EXERCISE 1:
Let \(Z=e^{\beta_0+\beta_1X}\),
Equation (4.2) becomes
Step 1: \(p(X) = \frac{Z}{1+Z}\)
Step 2: \(\frac{1}{p(X)} = \frac{1+Z}{Z} = 1+\frac{1}{Z}\)
Step 3: \(Z = \frac{1}{\frac{1}{p(X)}-1} = \frac{1}{\frac{1-p(X)}{p(X)}} = \frac{p(X)}{1-p(X)}\)
EXERCISE 2:
Equation (4.12): \(p_k(x) = \frac {\pi_k \frac {1} {\sqrt{2 \pi} \sigma} \exp(- \frac {1} {2 \sigma^2} (x - \mu_k)^2) } {\sum { \pi_l \frac {1} {\sqrt{2 \pi} \sigma} \exp(- \frac {1} {2 \sigma^2} (x - \mu_l)^2) }}\)
Substitute \(C = \frac { \frac {1} {\sqrt{2 \pi} \sigma} \exp(- \frac {1} {2 \sigma^2} (x^2)) } {\sum { \pi_l \frac {1} {\sqrt{2 \pi} \sigma} \exp(- \frac {1} {2 \sigma^2} (x - \mu_l)^2) }}\) as this term does not vary across \(k\)
Step 1: Equation becomes \(p_k(x) = C \pi_k \exp(- \frac {1} {2 \sigma^2} (\mu_k^2 - 2x \mu_k))\)
Step 2: Take log of both sides \(log(p_k(x)) = log(C) + log(\pi_k) + (- \frac {1} {2 \sigma^2} (\mu_k^2 - 2x \mu_k))\)

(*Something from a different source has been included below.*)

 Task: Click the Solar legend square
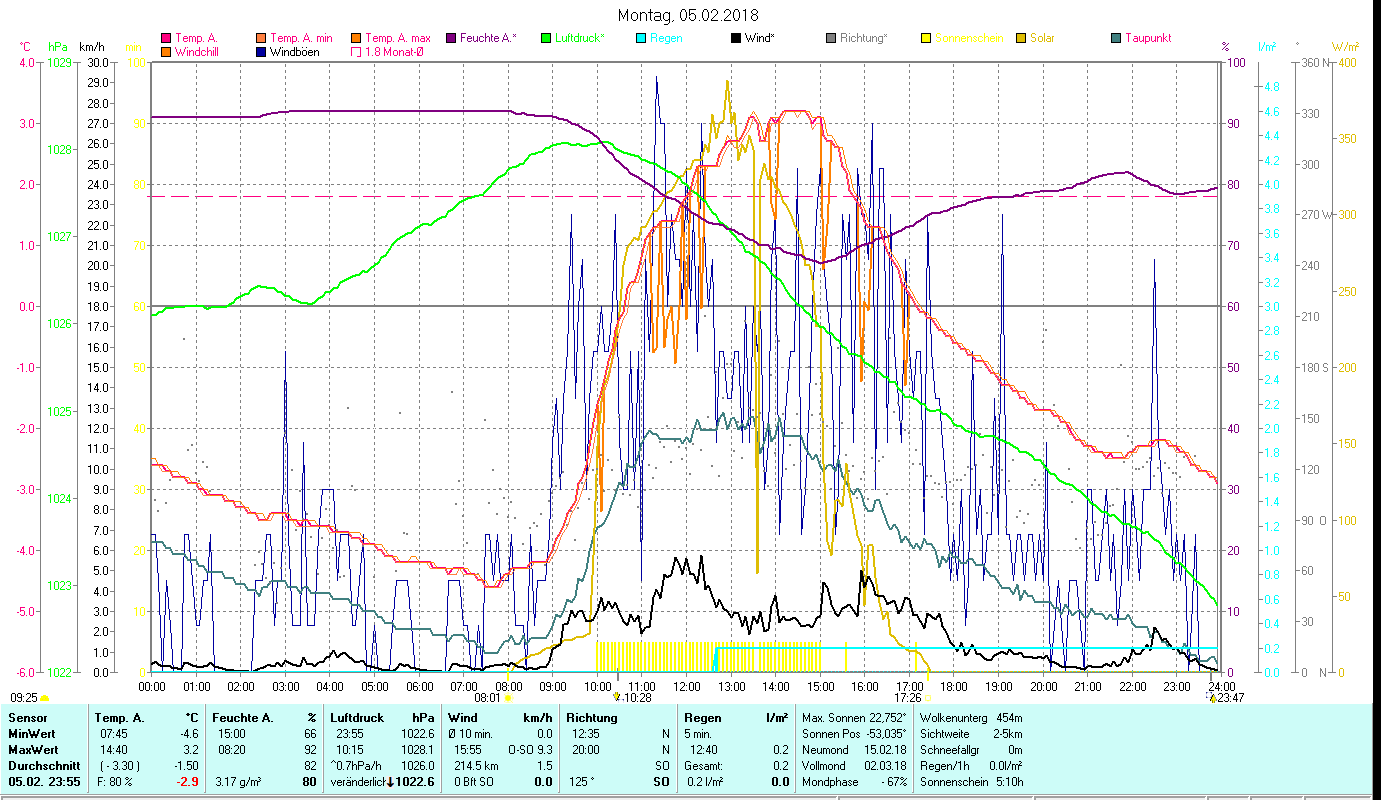pyautogui.click(x=1020, y=39)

Step 3: Simplify and rearrange \(log(p_k(x)) = (\frac {2x \mu_k} {2 \sigma^2} -\frac {\mu_k^2} {2 \sigma^2}) + log(\pi_k) + log(C)\)
EXERCISE 3:
If \(\sigma\) varies by \(k\) then Equation (4.12) becomes: \(p_k(x) = \frac {\pi_k \frac {1} {\sqrt{2 \pi} \sigma_k} \exp(- \frac {1} {2 \sigma_k^2} (x - \mu_k)^2) } {\sum { \pi_l \frac {1} {\sqrt{2 \pi} \sigma_k} \exp(- \frac {1} {2 \sigma_k^2} (x - \mu_l)^2) }}\)
The constant term that does not vary by \(k\) becomes \(C' = \frac { \frac {1} {\sqrt{2 \pi}}} {\sum { \pi_l \frac {1} {\sqrt{2 \pi} \sigma_k} \exp(- \frac {1} {2 \sigma_k^2} (x - \mu_l)^2) }}\)

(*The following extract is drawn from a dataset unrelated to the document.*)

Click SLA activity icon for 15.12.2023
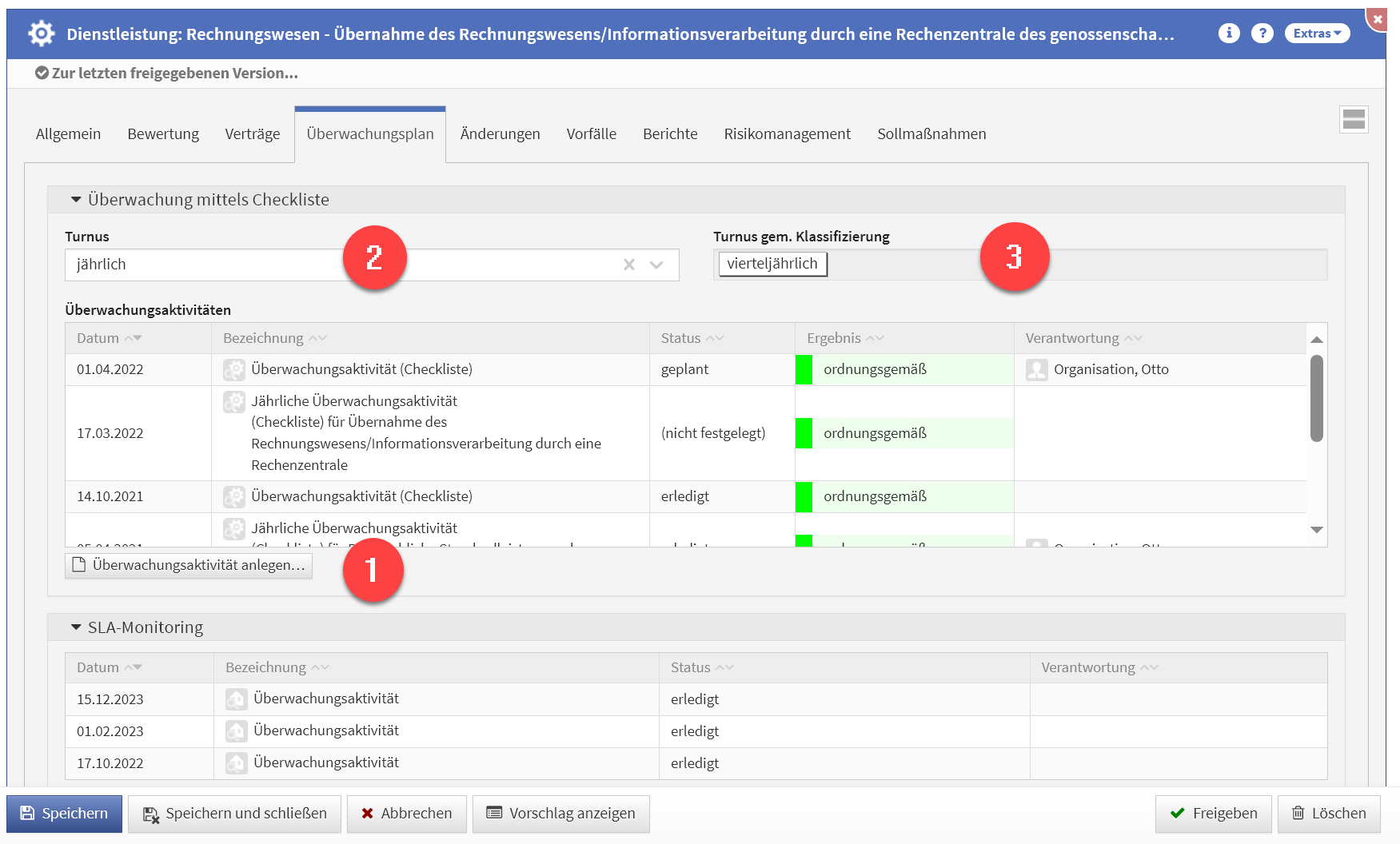 236,699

Step 1: Equation becomes \(p_k(x) = C' \frac{\pi_k}{\sigma_k} \exp(- \frac {1} {2 \sigma_k^2} (x - \mu_k)^2)\)
Step 2: Take log of both sides \(log(p_k(x)) = log(C') + log(\pi_k) - log(\sigma_k) + (- \frac {1} {2 \sigma_k^2} (x - \mu_k)^2)\)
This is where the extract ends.